Page excerpt
Coal-fired power station, Pocerady, Czech Republic. Credit: kamilpetran/iStock/Getty Images.
GLOBAL EMISSIONS
15 November 2016 13:38

Analysis: What global emissions in 2016 mean for climate change goals

Roz Pidcock

Roz Pidcock

11.15.16
Roz Pidcock

Roz Pidcock

15.11.2016 | 1:38pm
Global emissionsAnalysis: What global emissions in 2016 mean for climate change goals

This week, scientists from the University of East Anglia (UEA) and the Global Carbon Project released their annual stocktake of global CO2 emissions; where they come from and where they end up.

Also this week, the World Meteorological Organisation (WMO) released its “Status of the Global Climate in 2016” report, in which it made predictions for how global temperature will stack up against other years.

This is all set against the weighty backdrop of continuing talks at the COP22 international climate summit in Marrakech and falls within a week of Donald Trump being elected as the next US president.

The Global Carbon Project’s results tentatively suggest CO2 emissions from fossil fuels may be showing signs of peaking. But in this tumultuous political climate, is it a trend we’re likely to see continue?

What is happening to CO2 emissions?

The topline from the Global Carbon Project is that the amount of CO2 we put into the atmosphere from burning fossil fuels, gas flaring and cement production has held steady for three years in a row, neither increasing nor decreasing significantly.

Requirements
1. In the analysis of global emissions in 2016, which body released the "Status of the Global Climate in 2016" report?
2. Write the next part of the analysis of global emissions in 2016, picking up right after its last sentence.

Given entries
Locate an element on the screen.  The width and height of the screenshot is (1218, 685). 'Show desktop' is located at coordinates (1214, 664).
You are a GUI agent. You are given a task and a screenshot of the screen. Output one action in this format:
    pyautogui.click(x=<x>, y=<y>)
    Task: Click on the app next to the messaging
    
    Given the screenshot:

Answers in order
1. The World Meteorological Organisation (WMO).

2.
Growth in emission is typically expressed as a percentage increase or decrease on the previous year, or compared to a specific historical period. The new analysis finds global fossil fuel emissions grew by 0.7% in 2014, then held steady in 2015. Provisional data for 2016 predict a very small rise, of just 0.2%.

This is a notable slowdown in emission growth, compared to an average rate of 3.5% in the 2000s and 1.8% over the most recent decade, 2006-2015. You can see this in the top left panel below.

Global CO2 emissions from fossil fuel and industry, and land use change since 1960 (top left); global emissions by fuel type (middle left); Territorial (solid) and consumption (dashed) emissions by country group (bottom left); territorial emissions from biggest emitters (top right); per capita emissions from biggest emitters (bottom right). Source: Le Quéré, C. et al. (2016)

Global CO2 emissions from fossil fuel and industry since 1960 (top left); global emissions by fuel type (middle left); Territorial (solid) and consumption (dashed) emissions by country group (bottom left); territorial emissions from biggest emitters (top right); per capita emissions from biggest emitters (bottom right). Source: Le Quéré, C. et al. (2016)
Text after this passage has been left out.